The following IOPS charts plot the relative performance of Proxmox VE and VMware ESXi. Each chart presents average IOPS results for eight different queue depths operating at fixed block size. Results are presented for seven block sizes including .5K, 4K, 8K, 16K, 32K, 64K, and 128K. Higher IOPS results are better.

LATENCY

The following latency charts plot the average I/O latency measured during the IOPS tests for Proxmox VE and VMware. Each chart shows the average latency for eight queue depths operating at fixed block size. Results are presented for seven block sizes including .5K, 4K, 8K, 16K, 32K, 64K, and 128K. Lower latency is better.

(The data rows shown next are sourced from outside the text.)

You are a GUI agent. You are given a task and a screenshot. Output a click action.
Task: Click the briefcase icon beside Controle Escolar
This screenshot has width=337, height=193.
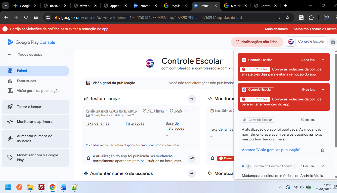[x=333, y=42]
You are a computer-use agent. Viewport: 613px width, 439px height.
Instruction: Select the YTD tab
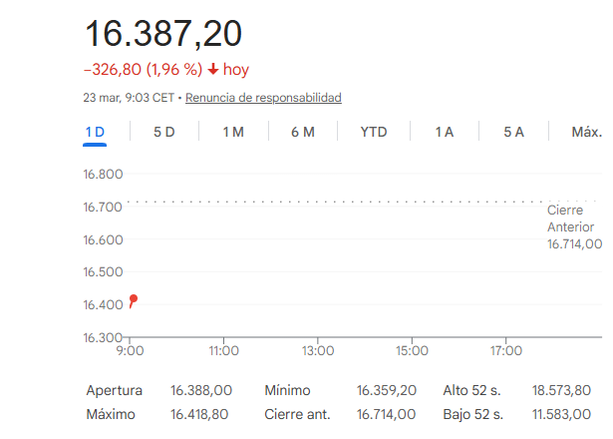click(374, 132)
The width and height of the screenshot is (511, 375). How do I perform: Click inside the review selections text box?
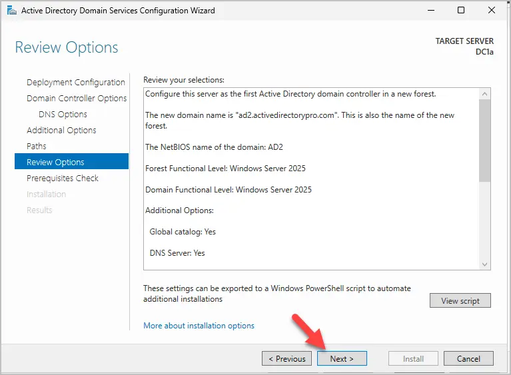(312, 179)
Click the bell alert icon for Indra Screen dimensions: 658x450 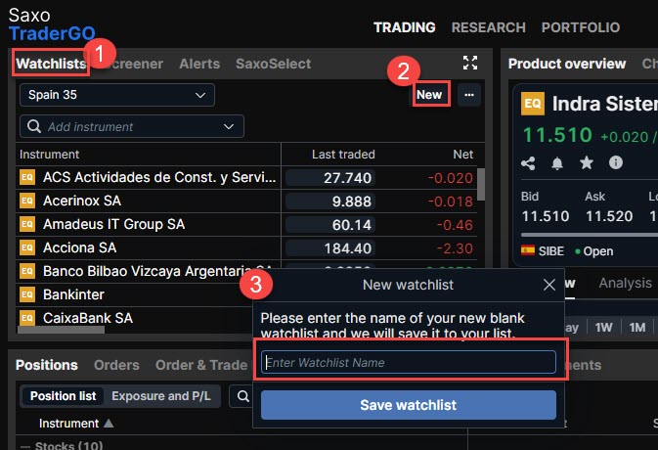(557, 162)

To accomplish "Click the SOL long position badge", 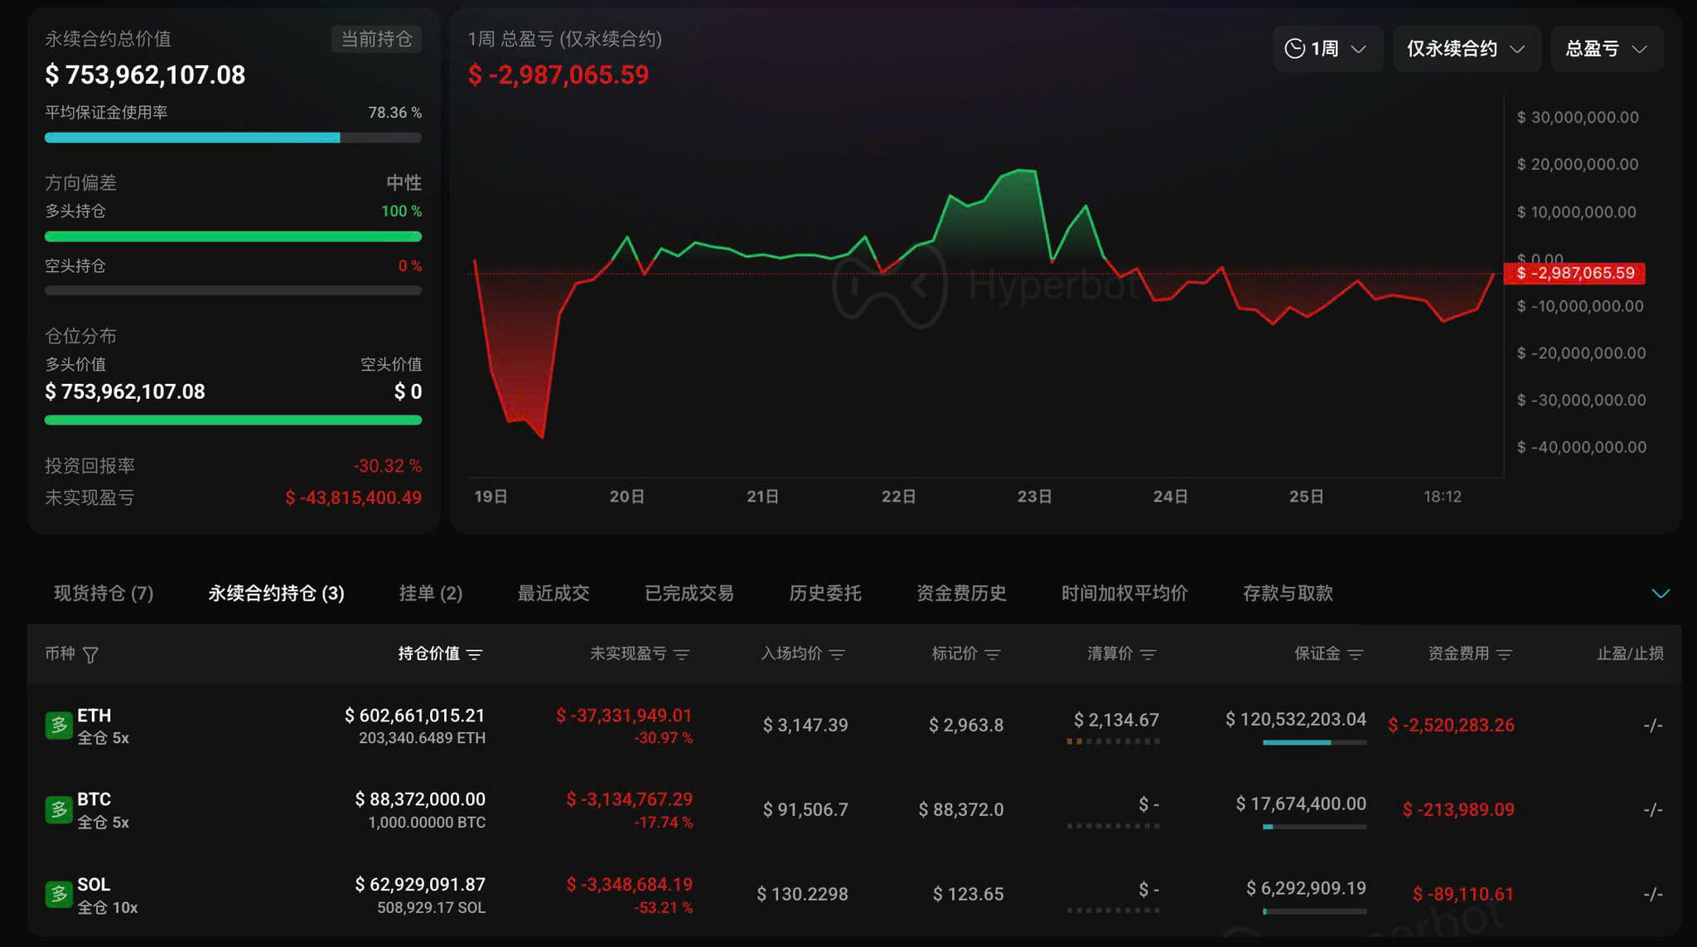I will (58, 894).
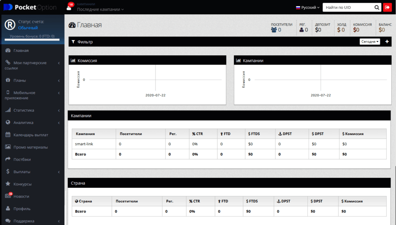396x225 pixels.
Task: Click the 'smart-link' campaign row
Action: 84,144
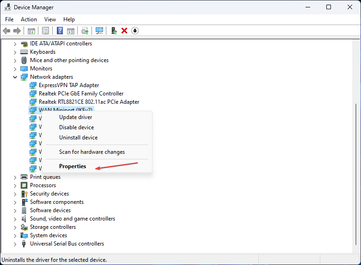Select Realtek RTL8821CE 802.11ac PCIe Adapter
This screenshot has height=265, width=361.
tap(89, 102)
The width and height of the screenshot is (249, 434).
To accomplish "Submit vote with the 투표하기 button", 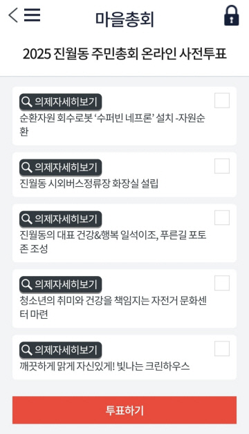I will coord(125,410).
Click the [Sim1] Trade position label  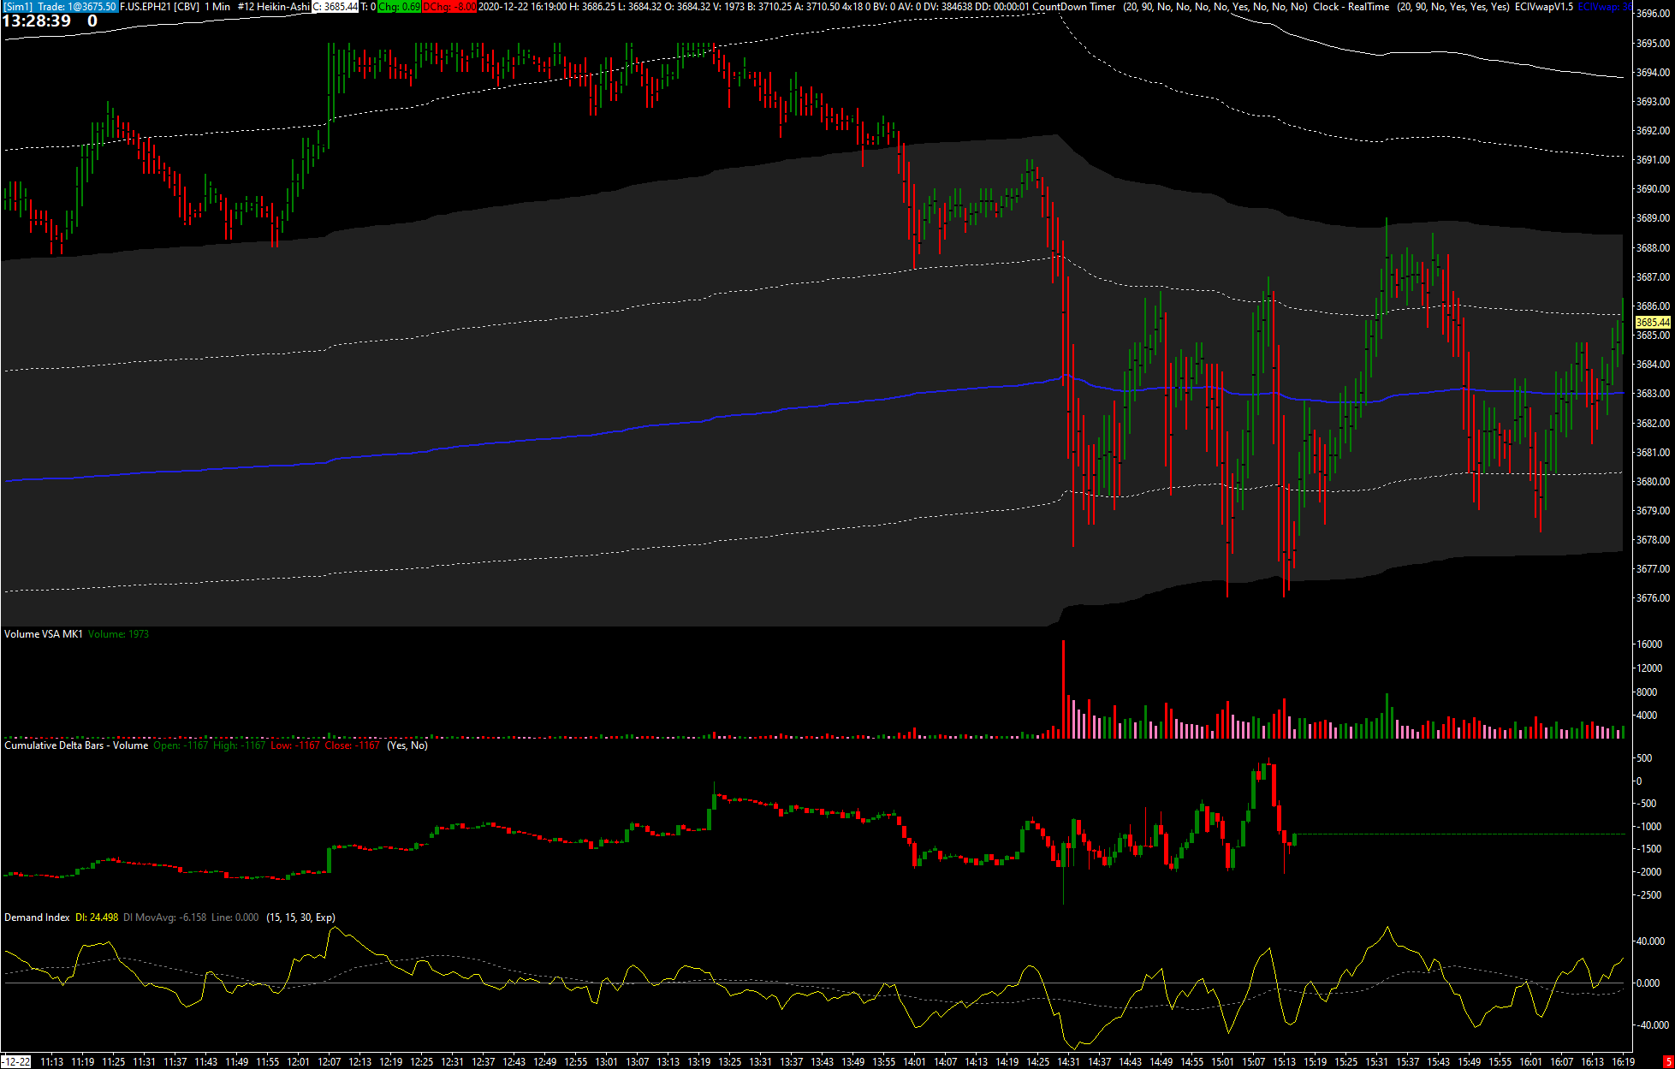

Tip: Comparing latency directly when operating at different levels of IOPS performance can be misleading.

BANDWIDTH

The bandwidth charts plot the average data throughput measured during the IOPS tests for Proxmox VE and VMware. Each chart shows the average bandwidth for eight queue depths operating at fixed block size. Results are presented for seven block sizes including .5K, 4K, 8K, 16K, 32K, 64K, and 128K. Higher bandwidth is better.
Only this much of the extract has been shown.